* _Short problem_
Reproduce only the records from the line with "figures [617, 1699]" up to and including the line with "LCP [1056, 120]", changing "numbers" to "values" and keeping everything else the same.

:: Records for the task

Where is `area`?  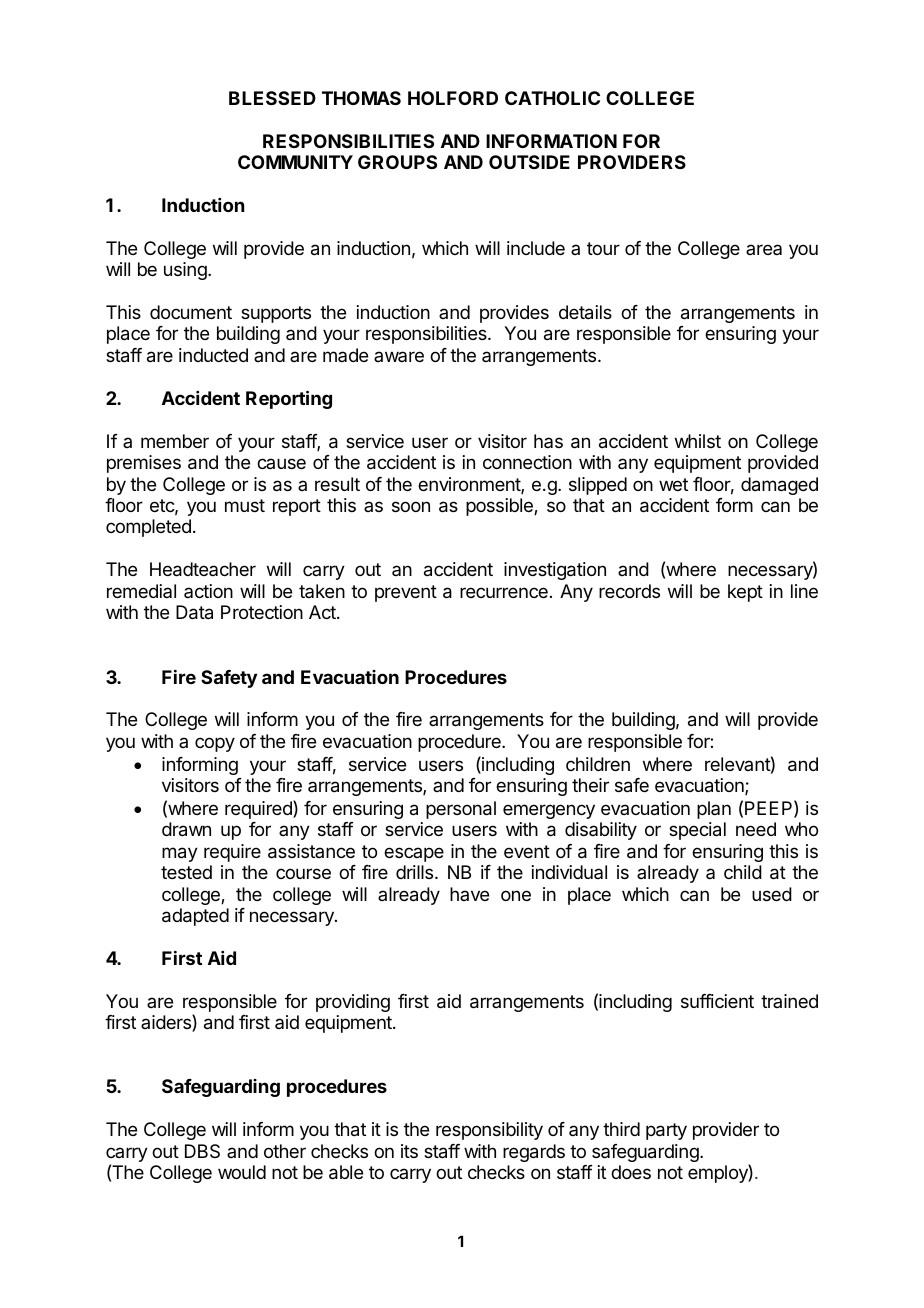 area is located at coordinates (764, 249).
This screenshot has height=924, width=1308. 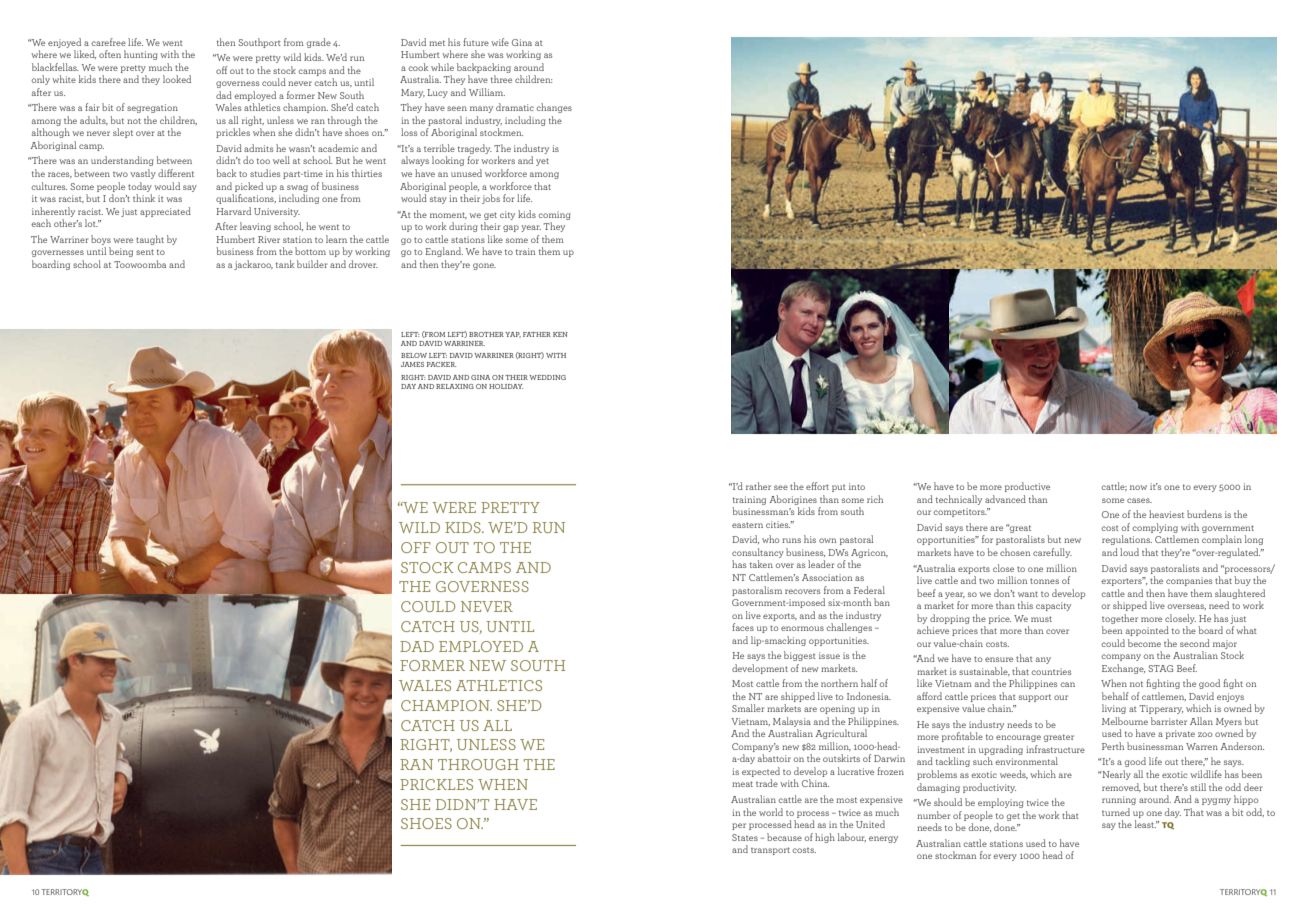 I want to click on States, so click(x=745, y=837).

::::
:: Records for the task

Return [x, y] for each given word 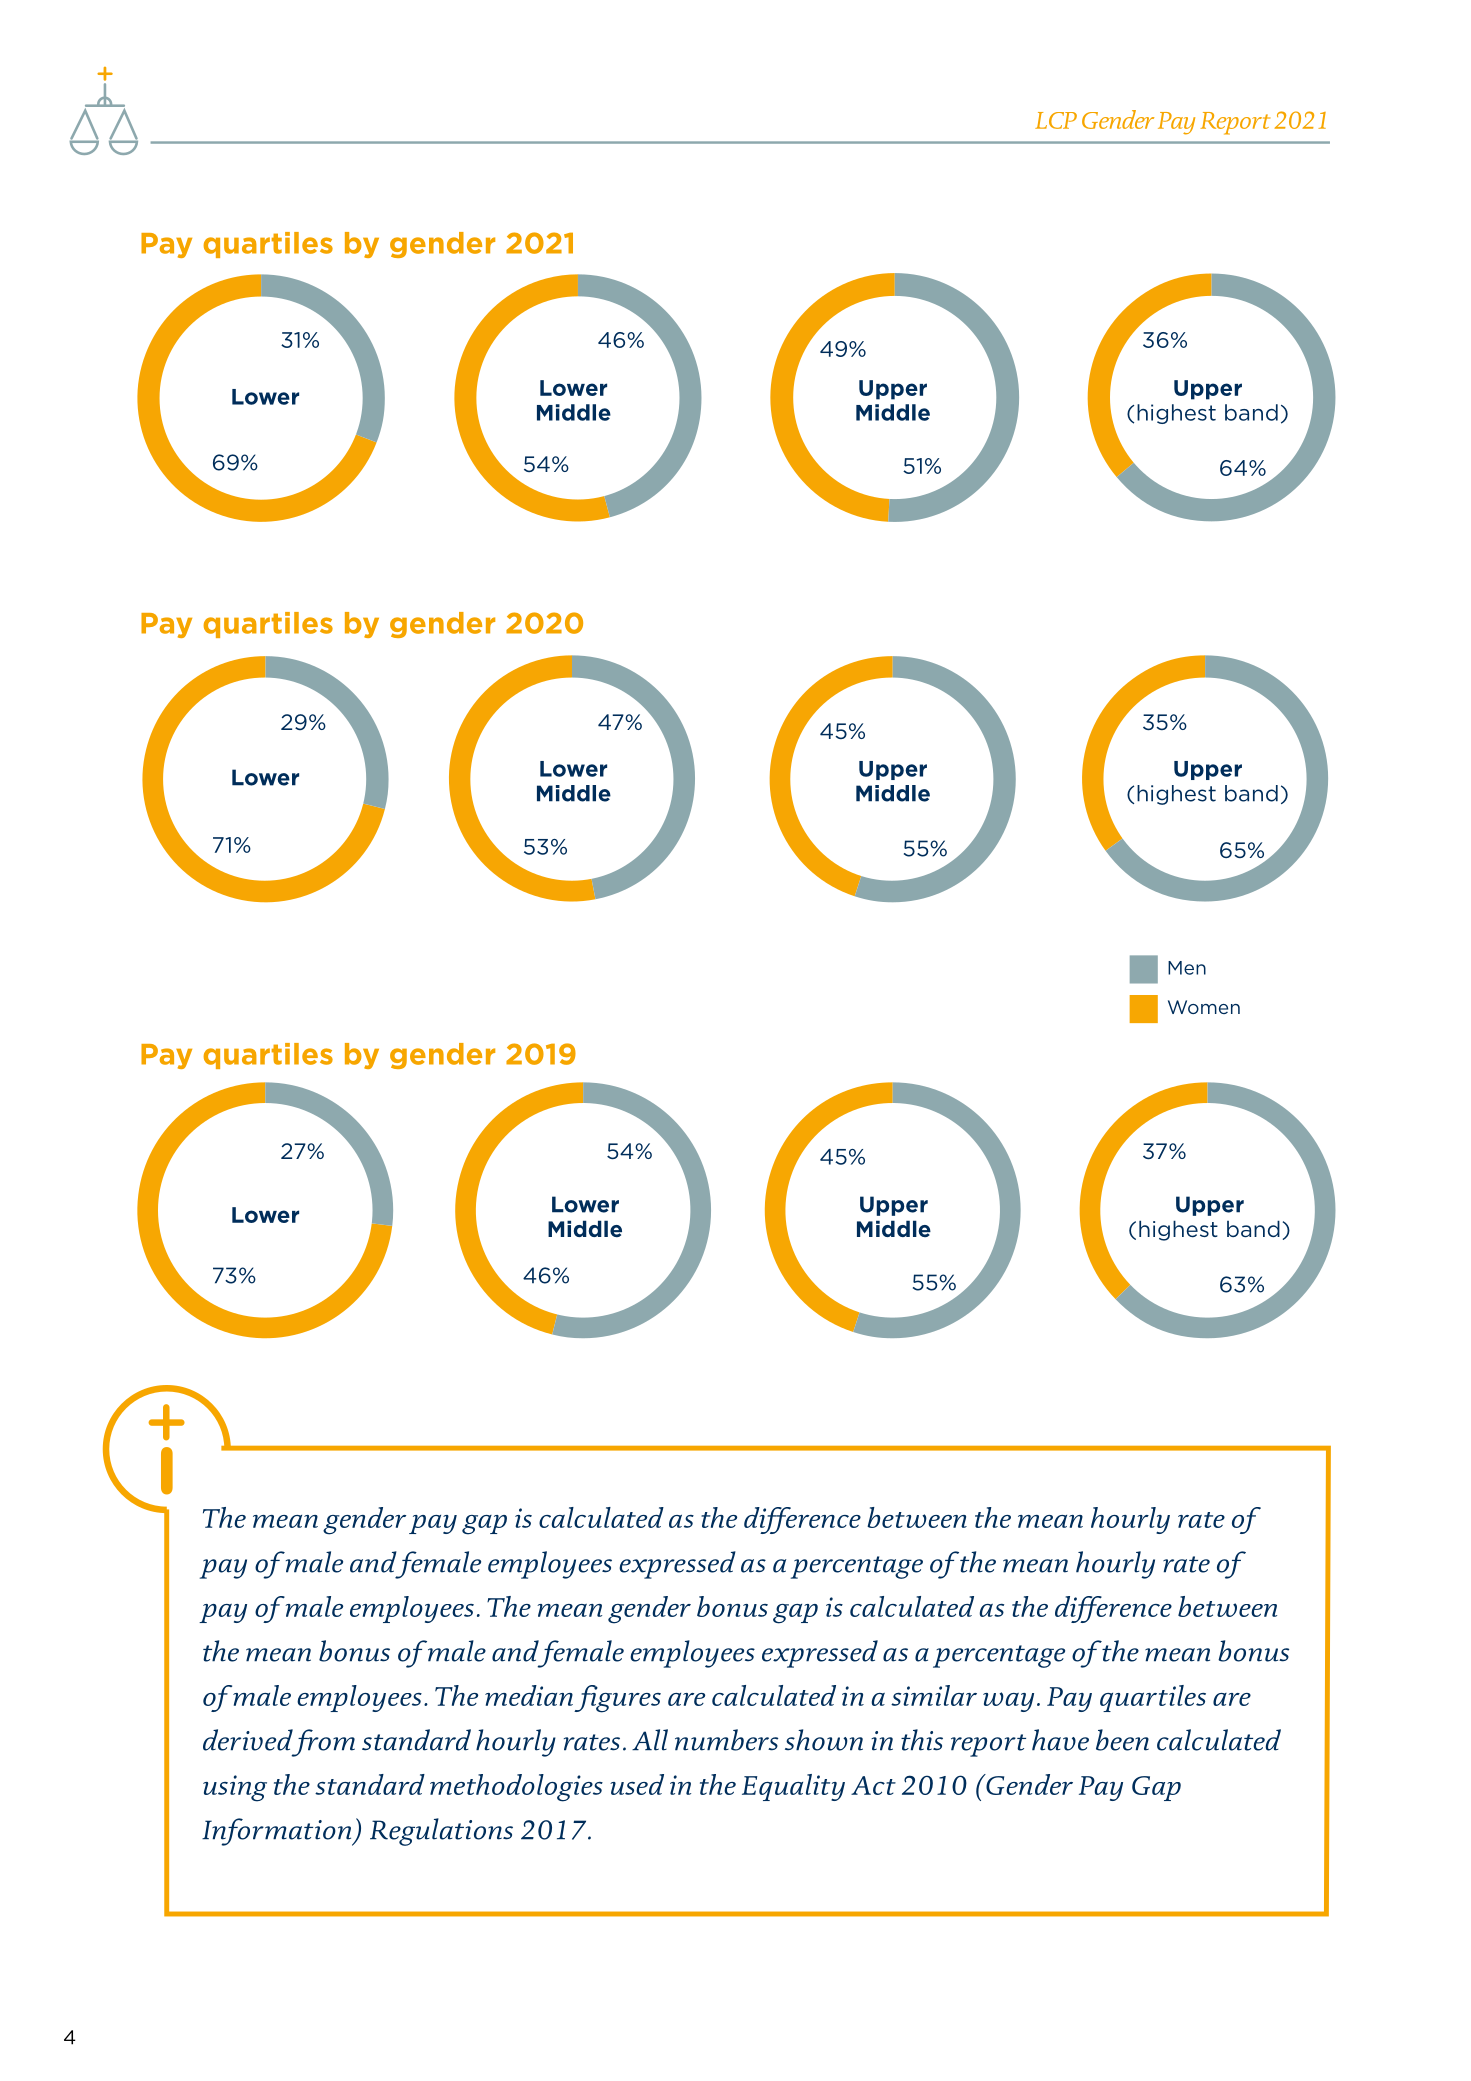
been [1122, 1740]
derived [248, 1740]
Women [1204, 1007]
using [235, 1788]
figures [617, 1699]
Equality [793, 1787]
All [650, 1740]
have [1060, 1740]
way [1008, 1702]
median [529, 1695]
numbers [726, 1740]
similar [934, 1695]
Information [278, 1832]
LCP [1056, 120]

::::

* _Solution to the exercise_
figures [617, 1699]
Equality [793, 1787]
All [650, 1740]
have [1060, 1740]
way [1008, 1702]
median [529, 1695]
values [726, 1740]
similar [934, 1695]
Information [278, 1832]
LCP [1056, 120]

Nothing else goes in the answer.